> EXERCISE PASSAGE
..........
The neurotoxin epibatidine, found in Ecuadoran frogs, was identified in laboratory analyzes of samples from Navalny’s body, the British, Swedish, French, German and Dutch governments said in a joint statement released on Saturday at the Munich Security Conference.
“Only the Russian state had the means, motive and opportunity to deploy this lethal toxin,” said Britain’s Foreign Office, with the joint statement pointing to Russia as the prime suspect.
The Kremlin on Monday rejected what it called the “biased and baseless” accusation it assassinated Navalny, a staunch critic of President Vladimir Putin who died on February 16, 2024, while serving a 19-year sentence in a Russian Arctic prison colony.
But the allegations echo other cases of opponents being poisoned in connection — proven or suspected — with Russian agents.
In 2006, the Russian defector Alexander Litvinenko was killed by polonium poison in London. Ukrainian politician Viktor Yushchenko, campaigning against a Russian-backed candidate for the presidency, was disfigured by dioxin in 2004. And the nerve agent Novichok was used in the attempted poisoning of former double agent Sergei Skripal in the UK in 2018.
“We should remain cautious, but this hypothesis is all the more plausible given that Navalny had already been the target of an assassination attempt (in 2020) on a plane involving underwear soaked with an organophosphate nerve agent, Novichok, which is manufactured only in Russia,” said Olivier Lepick, a fellow at the Foundation for Strategic Research specializing in chemical weapons.

Toxin ‘never been used’

“To my knowledge, epibatidine has never been used for assassinations,” Lepick added.
Until now, the substance was mainly known for its effect on animals that try to attack Ecuadoran poison dart frogs.
“It’s a powerful neurotoxin that first hyperstimulates the nervous system in an extremely violent way and then shuts it down. So you’ll convulse and then become paralyzed, especially in terms of breathing,” said Jerome Langrand, director of the Paris poison control center.
But to the scientist, using this substance to poison Navalny is “quite unsettling.”
..........
> DATASET EXTRACT

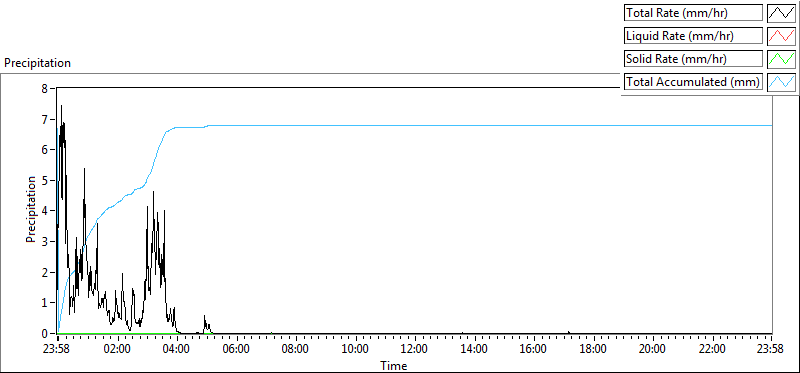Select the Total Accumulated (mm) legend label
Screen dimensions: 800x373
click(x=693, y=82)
..........
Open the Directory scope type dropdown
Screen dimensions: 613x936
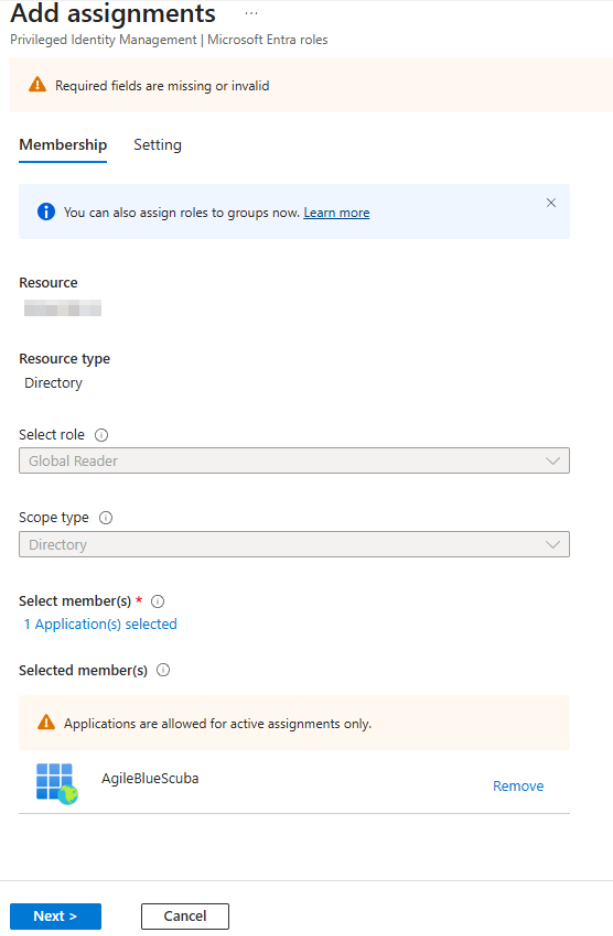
..........
> REQUIRED ACTIONS
A) In the text on Navalny's poisoning, which organization does Jerome Langrand direct?
B) Turn the paragraph beginning "In 2006, the Russian defector" in the text on Navalny's poisoning into a short list, keeping its main facts.
C) Carry on the text on Navalny's poisoning from its final sentence.
The material has no connection to the text on Navalny's poisoning.

> ANSWERS FOR EACH ITEM
A) The Paris poison control center.

B)
- 2004: Ukrainian politician Viktor Yushchenko, campaigning against a Russian-backed presidential candidate, was disfigured by dioxin.
- 2006: Russian defector Alexander Litvinenko was killed with polonium in London.
- 2018: The nerve agent Novichok was used in the attempted poisoning of former double agent Sergei Skripal in the UK.

C)
“One wonders, why choose this particular poison? If it was to conceal a poisoning, it’s not the best substance. Or is it meant to spread an atmosphere of fear, to reinforce an image of power and danger with the message: ‘We can poison anywhere and with anything’?” he said.

Russian ‘calling card’

For many experts, the use of poison bears a Russian signature.
“It’s something specific to the Soviet services. In the 1920s, Lenin created a poison laboratory called ‘Kamera’ (’chamber’ in Russian), Lab X. This laboratory grew significantly under Stalin, and then under his successors Khrushchev and Brezhnev... It was this laboratory that produced Novichok,” said Andrei Kozovoi, professor of Russian history at the University of Lille.
“The Russians don’t have a monopoly on it, but there is a dimension of systematization, with considerable resources put in place a very long time ago — the creation of the poison laboratory, which developed without any restrictions,” he added.
Even if a poisoning can fail — some targets survived, such as Yushchenko and Skripal — it also serves to send a message, and acted as “a calling card” left by the Russian services, according to Kozovoi.
“Poison is associated in the collective imagination and in psychology with a terrible, agonizing death. The use of chemical substances or poisons carries an explicit intention to terrorize the target and, in cases such as Litvinenko, Skripal or Navalny, to warn anyone who might be tempted to betray Mother Russia or become an opponent,” said Lepick.
“A neurotoxin, a radioactive substance, or a toxic substance is much more frightening than an explosive or being shot to death.”